The defining event of the 2024–2026 period is the unraveling of the July 2024 Gas Plant District agreement and the city's pivot to an open, ballpark-optional RFP. The 5-3 City Council vote on July 18, 2024 represented the third attempt in roughly two decades to resolve the site's future, approving a $6.5 billion framework with the Rays and Hines Development, with Skanska named as the construction oversight firm, as the city's news release documented. Hurricane Milton's October 2024 landfall changed the calculus: damage to Tropicana Field's roof stalled repair commitments and contributed to the deal's collapse.

As of May 4, 2026, WUSF reports that the city is conducting its fourth RFP for the 86-acre site, this time decoupled from a Major League Baseball requirement. Nine proposals reached the city by the submission deadline, spanning a wide range of programmatic and financial approaches. The ARK Investment Management consortium's entry calls for more than 3,700 residential units, a Woodson Museum as a Phase 1 anchor, and innovation district components. The city held a 500-person public comment open house as part of community engagement. The Rays' franchise situation — acquired in a $1.7 billion deal by the Zalupski group and relocated to Steinbrenner Field for the 2025 season — remains a variable as the city evaluates the nine competing visions for the site.

·····

[What you need to do]
Write the next few sentences of the text on the Gas Plant District site, continuing from its final sentence.

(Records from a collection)

·····

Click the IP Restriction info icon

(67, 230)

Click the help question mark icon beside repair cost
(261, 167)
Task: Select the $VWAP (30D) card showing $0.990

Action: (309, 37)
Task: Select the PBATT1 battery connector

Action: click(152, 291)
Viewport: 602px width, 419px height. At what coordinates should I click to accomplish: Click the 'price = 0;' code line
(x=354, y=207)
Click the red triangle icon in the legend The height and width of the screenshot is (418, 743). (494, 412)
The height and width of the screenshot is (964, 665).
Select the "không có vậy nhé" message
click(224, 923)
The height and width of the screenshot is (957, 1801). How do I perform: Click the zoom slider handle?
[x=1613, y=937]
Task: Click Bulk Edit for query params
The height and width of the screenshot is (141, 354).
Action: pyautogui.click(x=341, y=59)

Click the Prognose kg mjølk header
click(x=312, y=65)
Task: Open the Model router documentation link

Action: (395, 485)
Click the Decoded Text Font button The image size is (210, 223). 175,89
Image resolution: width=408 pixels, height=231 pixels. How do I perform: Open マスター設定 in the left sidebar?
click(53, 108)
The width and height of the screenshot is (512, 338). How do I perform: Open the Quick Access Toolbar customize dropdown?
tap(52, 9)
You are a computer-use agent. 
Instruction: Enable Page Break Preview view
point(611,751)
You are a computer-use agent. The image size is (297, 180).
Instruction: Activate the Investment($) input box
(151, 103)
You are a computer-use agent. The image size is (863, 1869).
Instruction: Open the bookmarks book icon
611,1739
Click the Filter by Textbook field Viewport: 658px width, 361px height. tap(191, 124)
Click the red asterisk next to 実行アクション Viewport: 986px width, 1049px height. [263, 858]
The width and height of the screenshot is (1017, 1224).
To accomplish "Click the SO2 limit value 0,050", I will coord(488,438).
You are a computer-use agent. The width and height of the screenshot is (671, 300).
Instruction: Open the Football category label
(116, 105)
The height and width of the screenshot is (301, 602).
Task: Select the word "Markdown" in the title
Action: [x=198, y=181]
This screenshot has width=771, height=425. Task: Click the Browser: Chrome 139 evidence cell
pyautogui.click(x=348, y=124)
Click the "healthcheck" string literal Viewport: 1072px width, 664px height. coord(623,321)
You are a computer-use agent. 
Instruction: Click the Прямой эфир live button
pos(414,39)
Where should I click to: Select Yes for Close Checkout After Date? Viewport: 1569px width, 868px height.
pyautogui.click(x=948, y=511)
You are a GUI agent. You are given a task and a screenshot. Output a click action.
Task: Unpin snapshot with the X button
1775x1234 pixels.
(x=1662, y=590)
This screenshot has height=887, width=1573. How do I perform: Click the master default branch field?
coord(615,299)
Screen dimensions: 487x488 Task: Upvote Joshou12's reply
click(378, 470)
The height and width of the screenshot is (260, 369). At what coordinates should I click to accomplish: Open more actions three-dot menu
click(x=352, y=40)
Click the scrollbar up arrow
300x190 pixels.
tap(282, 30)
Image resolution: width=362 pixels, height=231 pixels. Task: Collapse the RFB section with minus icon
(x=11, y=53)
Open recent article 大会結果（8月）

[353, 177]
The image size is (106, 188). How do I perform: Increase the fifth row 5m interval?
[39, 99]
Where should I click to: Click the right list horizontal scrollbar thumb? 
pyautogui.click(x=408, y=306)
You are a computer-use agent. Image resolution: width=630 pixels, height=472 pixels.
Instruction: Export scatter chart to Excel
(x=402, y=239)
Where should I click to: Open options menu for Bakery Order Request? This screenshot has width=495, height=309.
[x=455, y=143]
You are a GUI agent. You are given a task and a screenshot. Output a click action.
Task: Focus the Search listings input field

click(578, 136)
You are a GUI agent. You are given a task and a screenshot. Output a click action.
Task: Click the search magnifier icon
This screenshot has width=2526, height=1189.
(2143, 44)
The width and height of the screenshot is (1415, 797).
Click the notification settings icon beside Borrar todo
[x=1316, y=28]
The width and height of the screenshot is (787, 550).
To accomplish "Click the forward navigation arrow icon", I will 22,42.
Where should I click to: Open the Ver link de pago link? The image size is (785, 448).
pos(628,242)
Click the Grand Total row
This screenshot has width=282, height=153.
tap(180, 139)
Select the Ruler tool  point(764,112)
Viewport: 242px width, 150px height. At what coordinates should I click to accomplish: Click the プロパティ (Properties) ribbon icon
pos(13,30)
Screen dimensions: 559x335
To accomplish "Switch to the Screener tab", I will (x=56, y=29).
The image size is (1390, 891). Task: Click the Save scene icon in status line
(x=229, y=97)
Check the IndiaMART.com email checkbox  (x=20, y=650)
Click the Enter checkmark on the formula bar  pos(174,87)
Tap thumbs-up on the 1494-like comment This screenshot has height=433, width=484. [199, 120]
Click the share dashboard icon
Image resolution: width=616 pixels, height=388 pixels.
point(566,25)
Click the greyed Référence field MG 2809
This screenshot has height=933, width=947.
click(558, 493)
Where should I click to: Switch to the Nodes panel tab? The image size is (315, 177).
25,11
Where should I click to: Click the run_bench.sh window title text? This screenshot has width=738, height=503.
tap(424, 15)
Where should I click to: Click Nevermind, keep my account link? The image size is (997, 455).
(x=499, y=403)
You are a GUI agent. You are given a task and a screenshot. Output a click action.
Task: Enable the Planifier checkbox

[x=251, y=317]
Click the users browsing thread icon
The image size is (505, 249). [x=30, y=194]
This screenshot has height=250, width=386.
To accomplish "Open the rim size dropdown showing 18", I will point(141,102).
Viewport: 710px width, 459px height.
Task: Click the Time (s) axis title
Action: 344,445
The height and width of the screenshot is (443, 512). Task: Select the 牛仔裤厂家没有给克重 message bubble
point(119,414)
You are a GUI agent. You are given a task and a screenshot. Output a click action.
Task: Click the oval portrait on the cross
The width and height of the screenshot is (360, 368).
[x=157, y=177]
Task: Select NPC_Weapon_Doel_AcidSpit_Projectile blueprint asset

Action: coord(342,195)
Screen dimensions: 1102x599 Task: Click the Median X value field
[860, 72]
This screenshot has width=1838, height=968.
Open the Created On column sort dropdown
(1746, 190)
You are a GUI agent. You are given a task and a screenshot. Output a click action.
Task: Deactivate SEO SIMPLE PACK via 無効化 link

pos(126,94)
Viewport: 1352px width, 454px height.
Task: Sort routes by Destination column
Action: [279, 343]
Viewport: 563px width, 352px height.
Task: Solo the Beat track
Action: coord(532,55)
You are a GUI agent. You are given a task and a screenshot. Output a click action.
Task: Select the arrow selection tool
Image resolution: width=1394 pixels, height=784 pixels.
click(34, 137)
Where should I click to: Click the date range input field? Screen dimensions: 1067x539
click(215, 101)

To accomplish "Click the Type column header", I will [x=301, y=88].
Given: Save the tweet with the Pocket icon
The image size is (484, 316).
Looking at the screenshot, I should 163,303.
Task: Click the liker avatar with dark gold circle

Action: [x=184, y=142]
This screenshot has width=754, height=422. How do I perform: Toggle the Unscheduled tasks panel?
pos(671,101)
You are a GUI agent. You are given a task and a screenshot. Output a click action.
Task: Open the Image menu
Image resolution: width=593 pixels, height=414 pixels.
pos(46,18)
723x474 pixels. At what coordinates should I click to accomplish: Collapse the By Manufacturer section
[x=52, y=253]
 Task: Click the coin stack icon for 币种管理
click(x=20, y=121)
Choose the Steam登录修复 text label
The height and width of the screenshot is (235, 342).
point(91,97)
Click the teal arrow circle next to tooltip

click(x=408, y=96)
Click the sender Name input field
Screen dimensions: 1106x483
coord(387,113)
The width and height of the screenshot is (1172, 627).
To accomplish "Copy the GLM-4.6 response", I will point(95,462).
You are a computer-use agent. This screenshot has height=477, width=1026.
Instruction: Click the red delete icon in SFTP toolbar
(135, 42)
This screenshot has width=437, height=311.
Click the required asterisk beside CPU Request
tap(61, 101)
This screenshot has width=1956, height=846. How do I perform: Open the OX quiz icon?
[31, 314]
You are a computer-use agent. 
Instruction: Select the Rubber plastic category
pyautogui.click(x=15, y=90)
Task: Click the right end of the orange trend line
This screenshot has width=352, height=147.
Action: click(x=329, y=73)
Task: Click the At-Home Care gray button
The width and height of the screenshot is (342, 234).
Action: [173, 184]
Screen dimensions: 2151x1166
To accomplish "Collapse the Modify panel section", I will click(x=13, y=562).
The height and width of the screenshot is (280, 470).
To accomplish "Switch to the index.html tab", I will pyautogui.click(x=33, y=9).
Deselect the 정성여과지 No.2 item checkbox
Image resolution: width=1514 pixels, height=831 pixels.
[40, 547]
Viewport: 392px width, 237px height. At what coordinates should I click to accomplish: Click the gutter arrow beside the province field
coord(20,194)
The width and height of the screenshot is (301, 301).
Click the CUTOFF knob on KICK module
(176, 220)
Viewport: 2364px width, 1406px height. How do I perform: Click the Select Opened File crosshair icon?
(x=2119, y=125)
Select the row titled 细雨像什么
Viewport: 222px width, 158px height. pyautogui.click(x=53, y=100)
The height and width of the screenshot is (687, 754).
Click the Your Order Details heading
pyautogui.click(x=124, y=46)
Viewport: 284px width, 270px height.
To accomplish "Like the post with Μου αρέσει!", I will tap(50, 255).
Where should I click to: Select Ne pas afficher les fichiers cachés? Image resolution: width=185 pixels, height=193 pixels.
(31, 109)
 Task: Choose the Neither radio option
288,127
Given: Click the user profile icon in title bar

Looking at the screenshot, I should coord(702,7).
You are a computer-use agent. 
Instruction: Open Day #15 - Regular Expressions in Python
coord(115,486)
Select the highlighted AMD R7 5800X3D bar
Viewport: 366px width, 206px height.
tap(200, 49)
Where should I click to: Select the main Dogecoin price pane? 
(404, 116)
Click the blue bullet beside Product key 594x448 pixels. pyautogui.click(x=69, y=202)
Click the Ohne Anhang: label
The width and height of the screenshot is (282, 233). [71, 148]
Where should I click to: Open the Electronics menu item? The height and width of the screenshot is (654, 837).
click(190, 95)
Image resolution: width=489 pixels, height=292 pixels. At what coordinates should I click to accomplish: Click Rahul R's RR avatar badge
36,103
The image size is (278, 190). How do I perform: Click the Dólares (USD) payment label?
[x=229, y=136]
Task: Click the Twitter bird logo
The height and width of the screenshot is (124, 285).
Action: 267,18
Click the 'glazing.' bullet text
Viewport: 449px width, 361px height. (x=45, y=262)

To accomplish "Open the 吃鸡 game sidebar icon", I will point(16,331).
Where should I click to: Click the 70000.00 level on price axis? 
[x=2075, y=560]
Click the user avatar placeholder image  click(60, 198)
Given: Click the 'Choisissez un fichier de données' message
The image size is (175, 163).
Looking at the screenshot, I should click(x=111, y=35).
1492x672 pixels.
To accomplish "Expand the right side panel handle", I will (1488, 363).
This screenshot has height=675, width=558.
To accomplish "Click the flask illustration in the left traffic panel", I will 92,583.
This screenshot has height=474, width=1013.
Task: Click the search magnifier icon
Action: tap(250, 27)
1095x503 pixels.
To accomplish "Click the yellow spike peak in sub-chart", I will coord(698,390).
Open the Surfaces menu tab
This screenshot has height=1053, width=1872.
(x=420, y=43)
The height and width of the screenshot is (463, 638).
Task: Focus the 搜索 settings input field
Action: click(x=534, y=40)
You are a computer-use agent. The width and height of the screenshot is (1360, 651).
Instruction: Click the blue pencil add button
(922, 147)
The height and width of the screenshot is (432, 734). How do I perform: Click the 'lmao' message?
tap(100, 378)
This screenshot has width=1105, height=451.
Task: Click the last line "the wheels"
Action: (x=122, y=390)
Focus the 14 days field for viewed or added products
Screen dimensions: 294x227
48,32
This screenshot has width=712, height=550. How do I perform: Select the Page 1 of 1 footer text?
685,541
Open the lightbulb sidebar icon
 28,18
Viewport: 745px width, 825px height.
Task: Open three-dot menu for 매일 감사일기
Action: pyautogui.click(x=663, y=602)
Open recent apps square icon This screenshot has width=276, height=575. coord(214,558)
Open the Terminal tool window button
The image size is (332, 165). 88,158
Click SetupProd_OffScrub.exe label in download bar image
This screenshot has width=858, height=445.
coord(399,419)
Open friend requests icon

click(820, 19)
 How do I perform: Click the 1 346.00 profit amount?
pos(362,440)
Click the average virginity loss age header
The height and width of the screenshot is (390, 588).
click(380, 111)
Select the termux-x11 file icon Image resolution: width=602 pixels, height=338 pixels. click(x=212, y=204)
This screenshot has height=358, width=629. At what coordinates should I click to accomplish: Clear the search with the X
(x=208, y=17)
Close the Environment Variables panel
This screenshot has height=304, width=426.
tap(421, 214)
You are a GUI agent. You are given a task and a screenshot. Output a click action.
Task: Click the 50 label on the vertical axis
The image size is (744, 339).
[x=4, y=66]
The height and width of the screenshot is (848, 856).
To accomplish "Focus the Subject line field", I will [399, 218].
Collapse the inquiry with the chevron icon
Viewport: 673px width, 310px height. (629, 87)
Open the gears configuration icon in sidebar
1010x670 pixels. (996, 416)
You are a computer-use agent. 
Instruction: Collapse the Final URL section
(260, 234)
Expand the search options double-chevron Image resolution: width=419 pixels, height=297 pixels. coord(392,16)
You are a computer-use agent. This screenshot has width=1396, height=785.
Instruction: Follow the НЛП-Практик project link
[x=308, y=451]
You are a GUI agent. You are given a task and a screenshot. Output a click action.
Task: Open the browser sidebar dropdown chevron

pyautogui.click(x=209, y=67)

·····

[Reply to the task]
Elsewhere in the downtown, Gallery Haus moved from proposal to demolition between 2024 and December 2025, and the broader residential pipeline documented by the Downtown Partnership continued to advance along the SunRunner corridor.

Civic and Regional Context

St. Petersburg's downtown redevelopment operates within a strong mayor-council governance structure. Mayor Kenneth T. Welch, identified in the city's July 18, 2024 news release as presiding over the city, leads the executive branch; the City Council acts as the legislative body that approves CRA plans, enacts TIF ordinances, and ratifies major development agreements. The Pinellas County Board of County Commissioners functions as a co-authorizing body for CRAs that extend into county jurisdiction, as demonstrated by the dual-ordinance structure that established the South St. Petersburg CRA in June 2015.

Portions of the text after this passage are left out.